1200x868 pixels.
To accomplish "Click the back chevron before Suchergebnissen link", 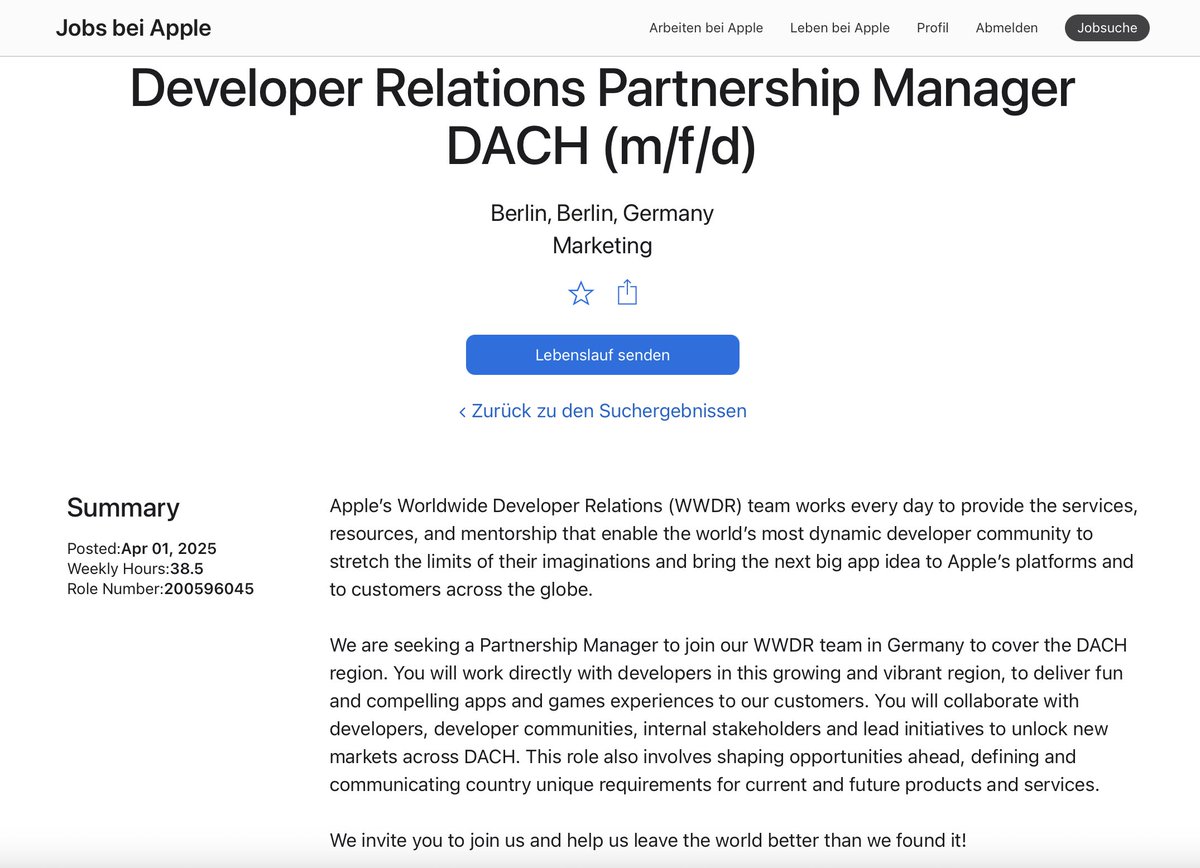I will (462, 411).
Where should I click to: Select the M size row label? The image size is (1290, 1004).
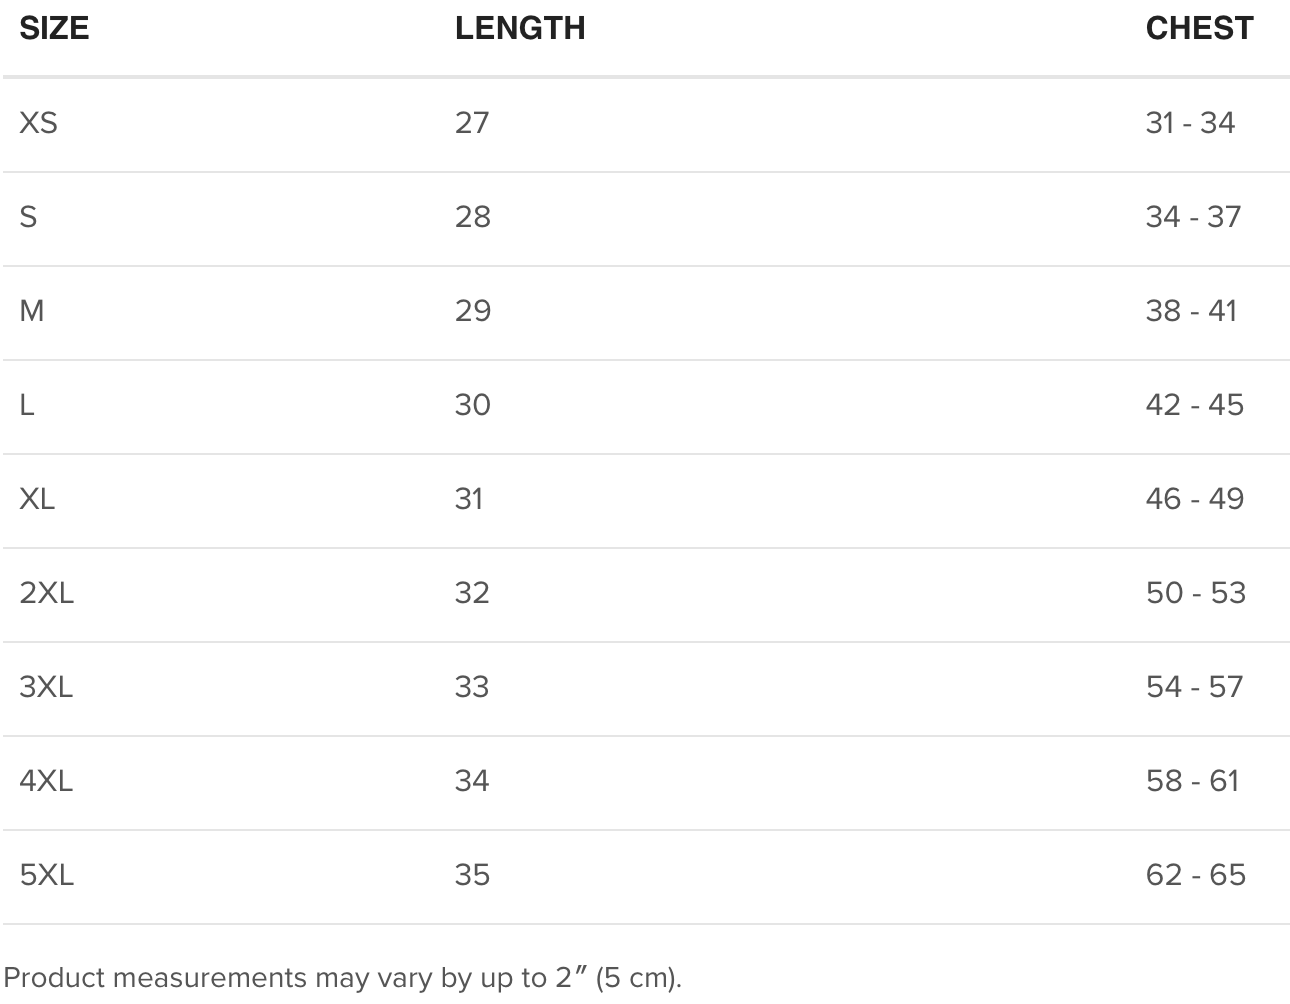(x=32, y=311)
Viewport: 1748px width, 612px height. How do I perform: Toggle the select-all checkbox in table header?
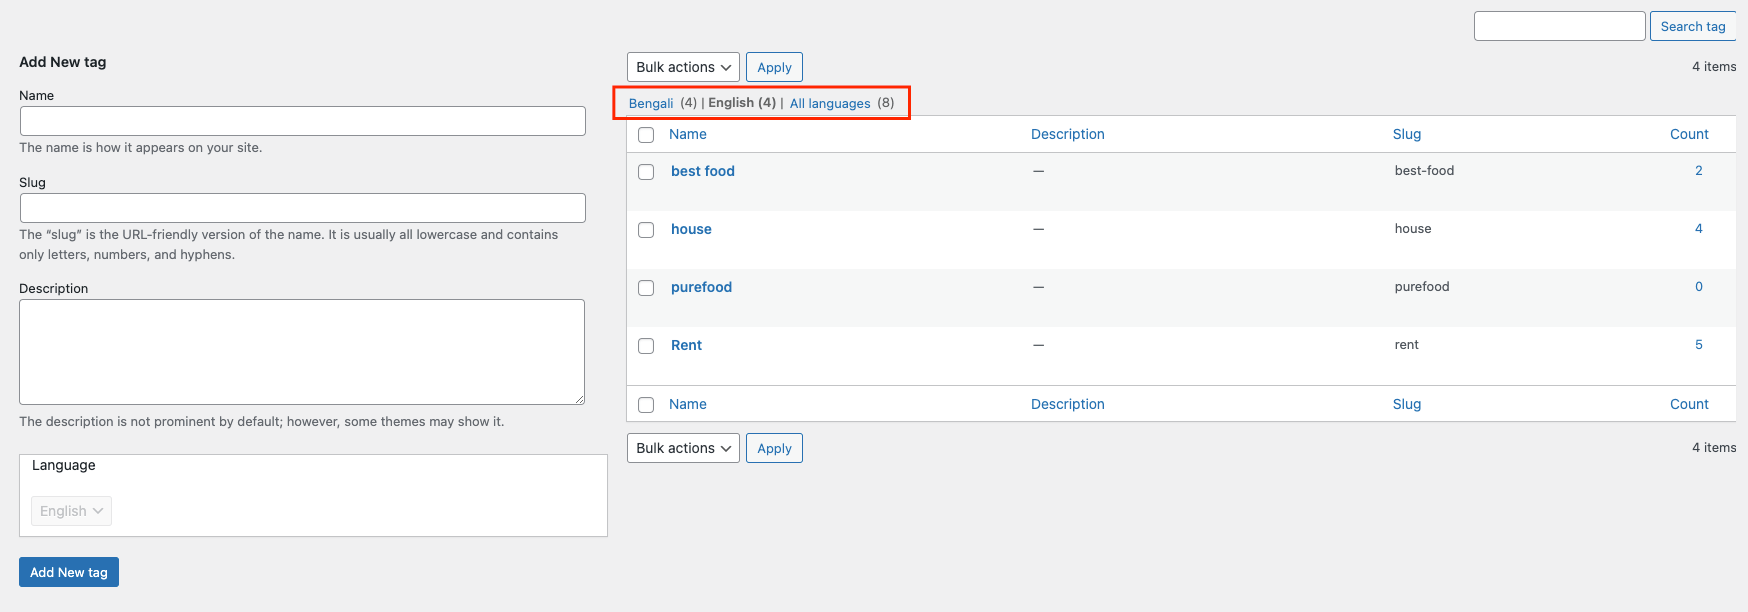pos(646,135)
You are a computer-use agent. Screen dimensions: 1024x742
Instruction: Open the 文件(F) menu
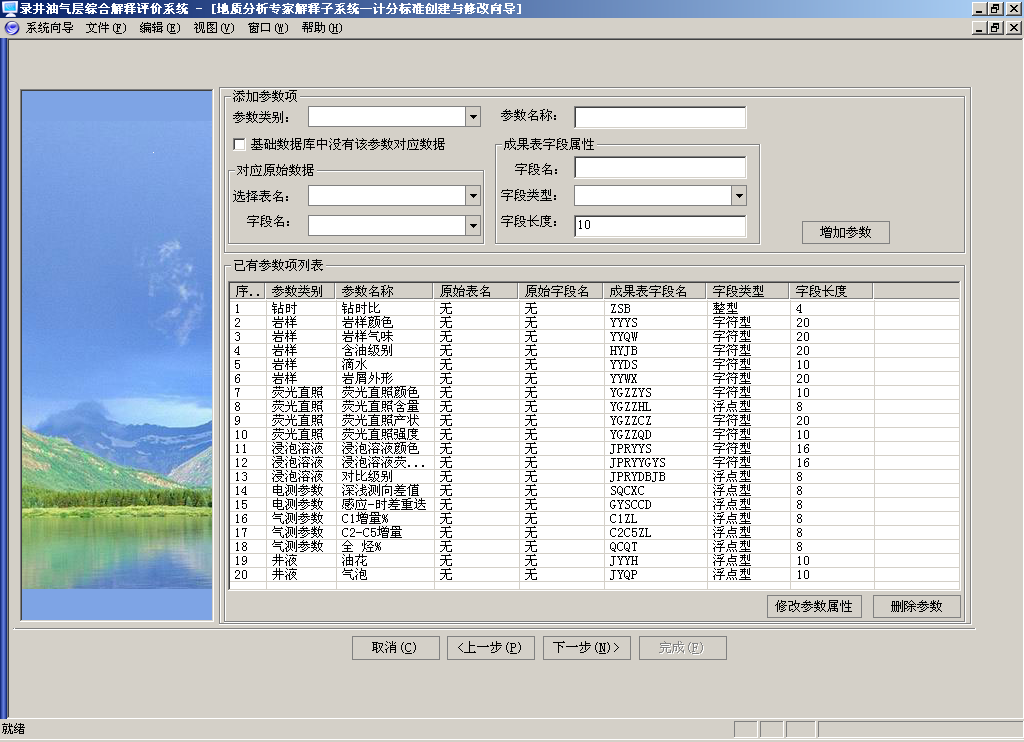pos(104,28)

------------------------------------------------------------------------

§ PROMPT
Your answer must consist solely of the lines from the one containing "You are a computer-use" through the last line of the records above, copied exactly, with every picture left out.

§ FINAL ANSWER
You are a computer-use agent. Screen dimensions: 1024x742
Instruction: Open the 文件(F) menu
pos(104,28)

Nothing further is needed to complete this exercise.